Genug war genug. Was er gerade gehört hatte, konnte der junge Mann nicht unerwidert im Raum stehen lassen. Lauthals machte er seinem Ärger Luft. »Jetzt ist es aber echt gut, Bernd«, herrschte er den Künstler auf der Bühne an. »Nick Cave ist eine verdammte Ikone.« Und eben dieser Ikone hatte Bernd – Nachname: Begemann, Beruf: elektrischer Liedermacher – kurz zuvor mit einer beiläufigen Bemerkung während des Gitarrestimmens ans Bein gepinkelt. Seit jeher gehören launige Kommentare zum guten Ton bei seinen Konzerten. Doch mit diesem hatte er mindestens einen Bogen im Saal offensichtlich überspannt. »Du kannst Dir nicht alles erlauben!« Für einen Moment herrschte Stille im Publikum. Auch Begemann selbst ließ den Einwurf erst einmal sacken. Nachdem er fertig gestimmt hatte, lehnte er sich vor ans Mikrofon: »Tja, mein Freund, das ist Demokratie. Jeder darf alles Scheiße finden.«
So manchem, der an jenem Konzertabend im Aachener Jakobshof Zeuge dieses kurzen Dialogs wurde, ist die Episode in Erinnerung geblieben. Weil sie sich so schön als Anekdote mit schlagfertiger Pointe erzählen lässt. Aber auch, weil in Begemanns Replik ein großes Loch klafft, durch das die Wahrheit pfeift. Schließlich bringt sie eine der wichtigsten Errungenschaften der Demokratie auf einen einfachen, wenn auch schnoddrig formulierten Nenner. Allen Bürgern steht es in der Tat frei, mit Vorgängen oder Personen uneinverstanden zu sein. Und selbstverständlich darf jeder seine ganz eigene Sicht auch kundtun, darf dagegen sein, kritisieren, aufbegehren, protestieren, demonstrieren. Durch das Gebot der freien Meinung geschützt, müsste dabei eigentlich niemand um Leib und Leben fürchten. Eigentlich.

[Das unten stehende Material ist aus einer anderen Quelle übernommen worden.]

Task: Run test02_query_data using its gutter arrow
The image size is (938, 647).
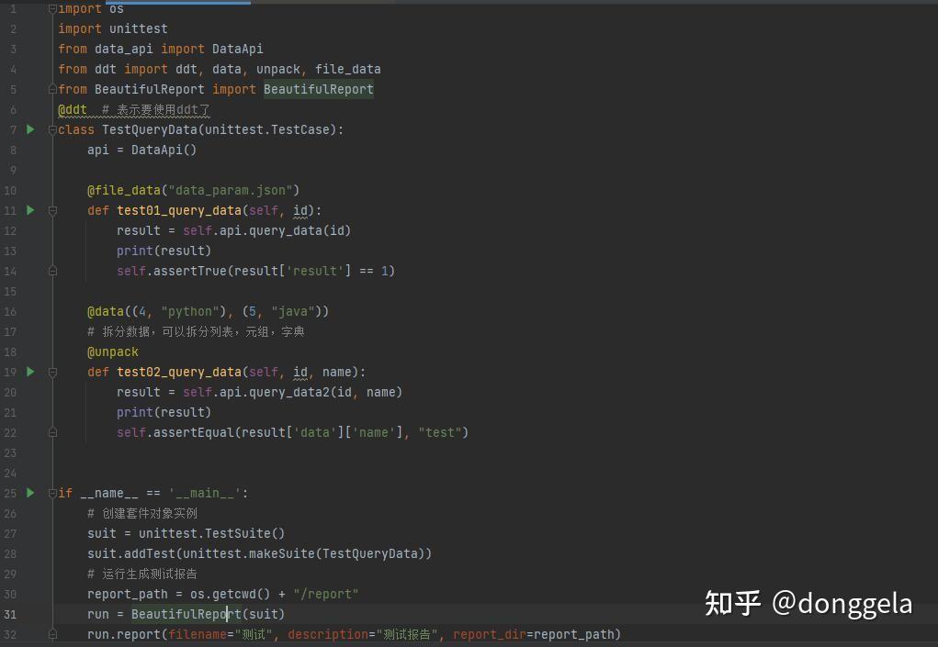Action: (30, 372)
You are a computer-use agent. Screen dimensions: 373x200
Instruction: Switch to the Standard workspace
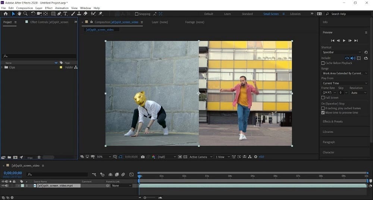[x=247, y=14]
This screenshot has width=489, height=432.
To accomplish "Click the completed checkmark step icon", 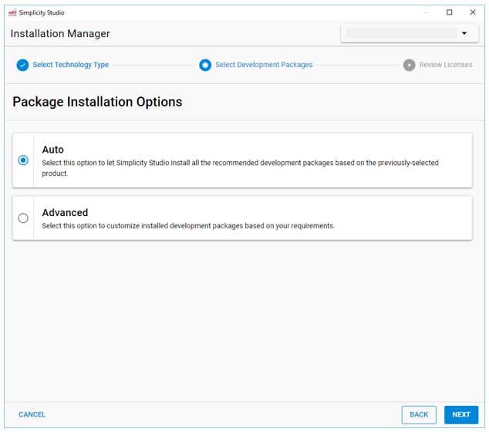I will [22, 65].
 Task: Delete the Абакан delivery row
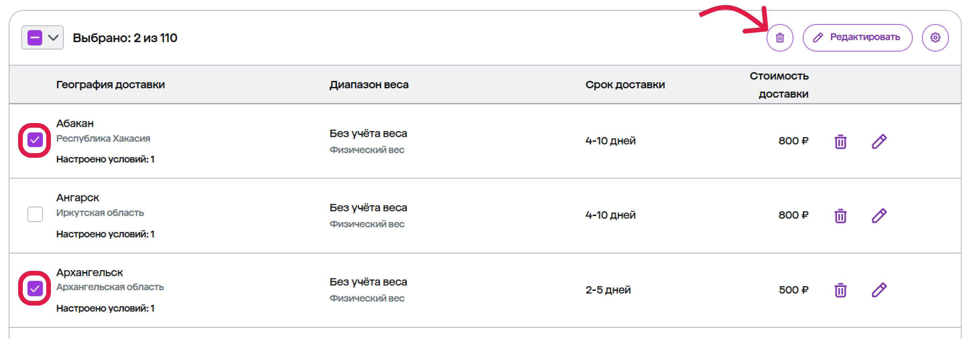(840, 141)
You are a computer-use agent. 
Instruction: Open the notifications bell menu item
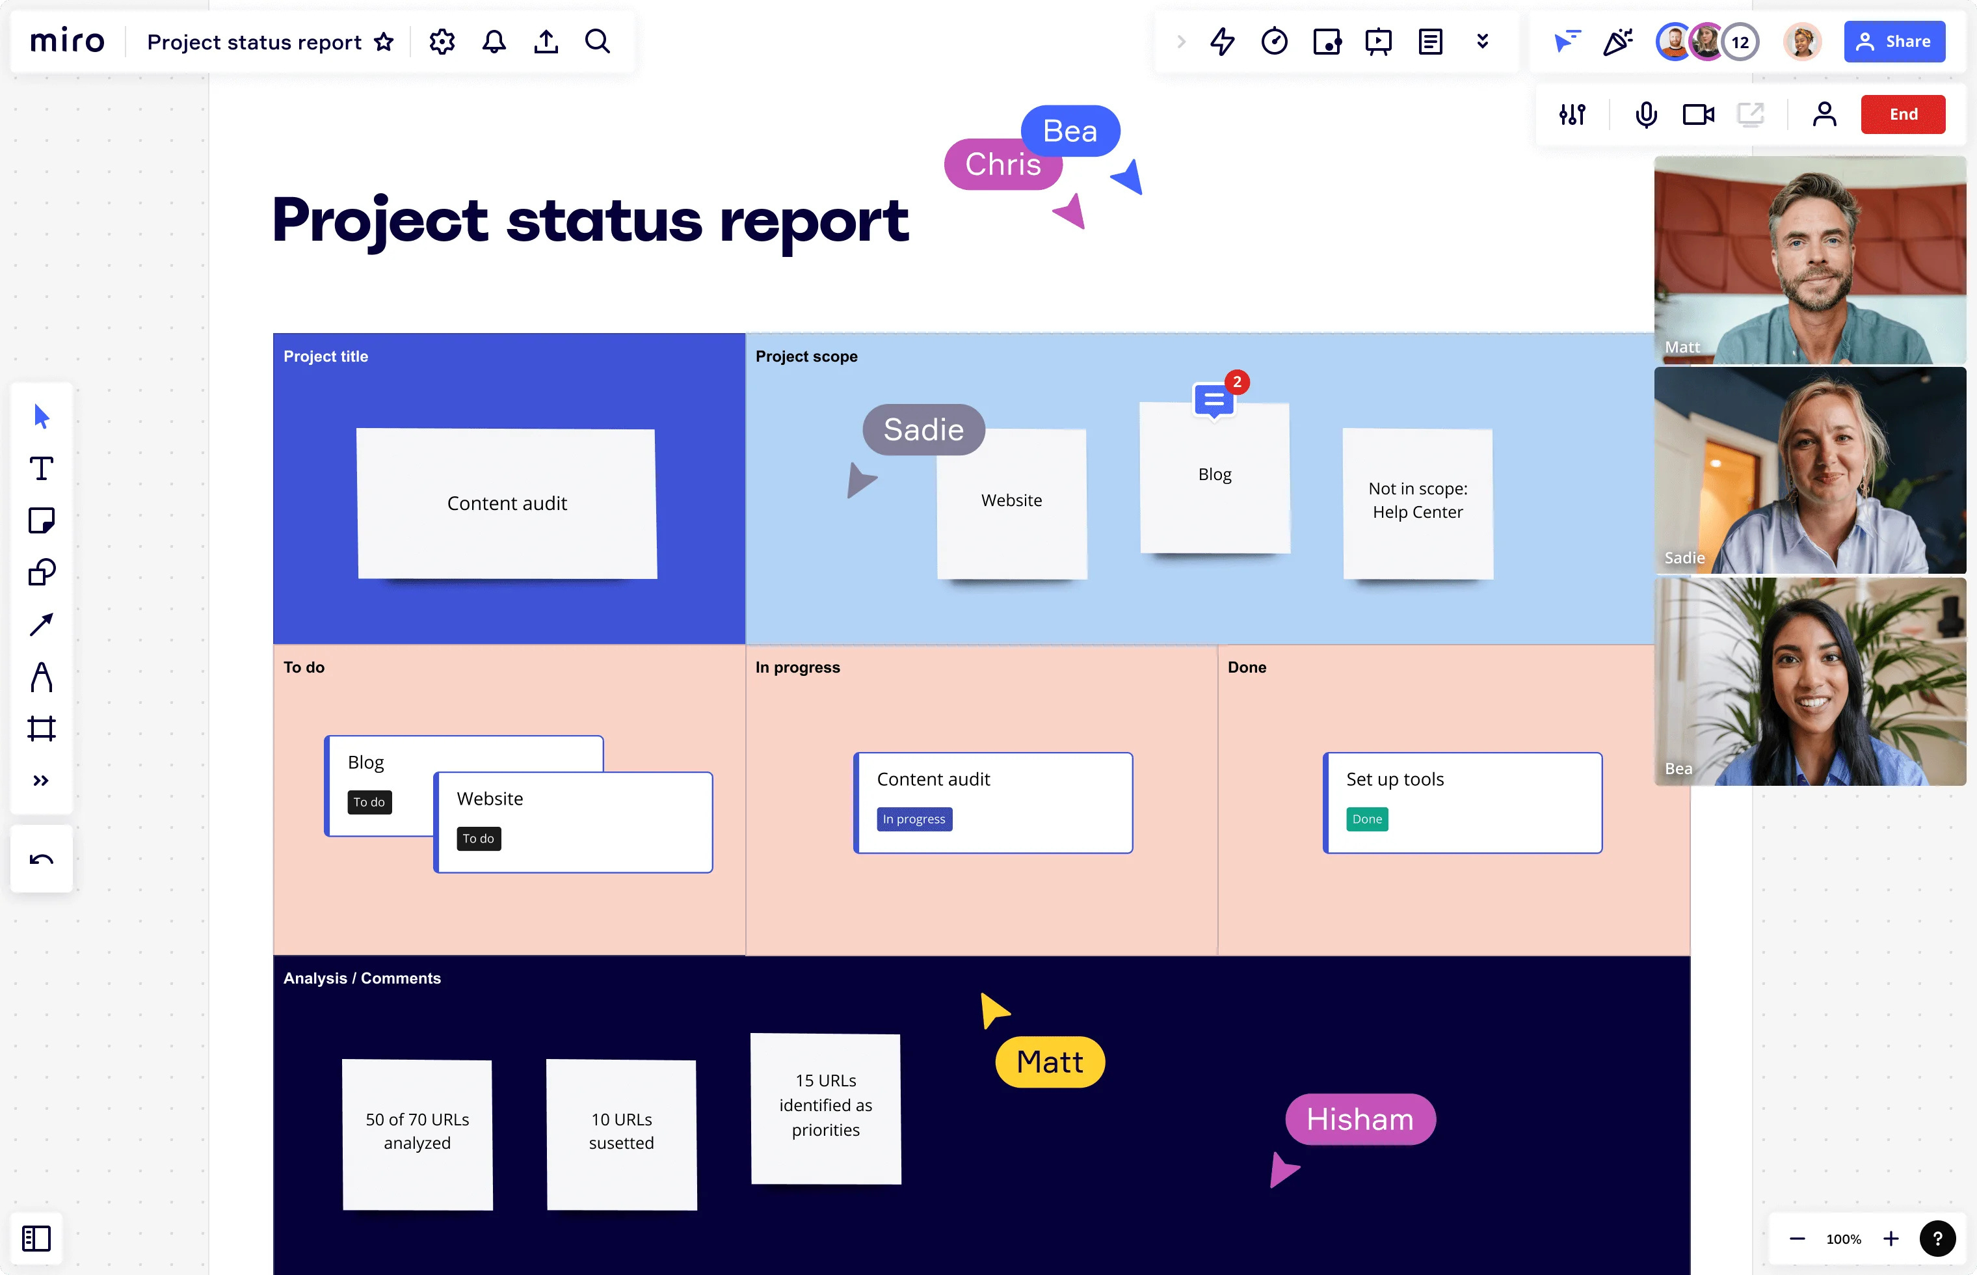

Denn so herrlich freiheitlich sich diese Theorie liest, so gänzlich anders läuft immer wieder deren praktische Umsetzung. Beispiele aus der allerjüngsten Vergangenheit gibt es zur Genüge: In Brasilien protestierten Menschen während des Confederation Cups gegen die massive Geldverschwendung, die das Schaffen einer Fußball-WM-Infrastruktur mit sich bringt. Ihre Bedenken wurden unter massivem Einsatz von Sicherheitskräften weggefegt. Wobei, eher sie selbst als ihre Bedenken. Oder Istanbul. Was Anfang Juni dort als Demonstration gegen die Bebauung einer innerstädtischen Parkanlage begann, ist in den Wochen danach zu einer Protestwelle für grundsätzliche Werte wie eben die Meinungsfreiheit erwachsen. Wasserwerfer, Tränengas, Schlägertrupps: Die Bilder der Gewalt, mit der die Obrigkeit diesen Kundgebungen in nahezu allen türkischen Großstädten begegnete, waren und sind aufs höchste erschütternd. Legitimiert wird der Exzess dadurch, dass den Protestlern die Bürgerrechte abgesprochen werden, dass sie als Terroristen und Plünderer diskreditiert werden.
Im Grunde muss hierzulande aber niemand mit dem Finger auf andere, mehr oder minder weit entfernte Staaten zeigen. Auch in Deutschland wird gegenüber Protestierenden in unschöner Regelmäßigkeit die grobe Kelle ausgepackt. Und auch das Verunglimpfen und Lächerlichmachen ihrer Positionen gehört dabei zum unguten Ton. »Wutbürger« stemmen sich gegen den Bau eines Bahnhofs, »Querulanten« blockieren das Finanzviertel Frankfurts und »unverbesserliche Öko-Aktivisten« zögern Castortransporte hinaus. Ja, diese Leute mögen für »die da oben« unbequem und anstrengend sein. Trotzdem ist es gut, dass es Menschen gibt, die nicht alles unhinterfragt abnicken und durchwinken, die sich querstellen, wenn es ihnen angemessen erscheint. Und Demokratie ist, wenn sie ihre Meinung haben und vertreten können, wenn man sie ernst nimmt und wenn man sich bei einer schlagfertigen Antwort aufs Verbale beschränkt. Denn sofern er sich im Rahmen der bestehenden Gesetze bewegt, darf jeder alles Scheiße finden. Sogar Nick Cave. Oder Kritik an ihm.
Die Redaktion von »NEO« hatte mich gebeten, mir ein paar Gedanken zum Thema Protest zu machen. Das ist das Ergebnis.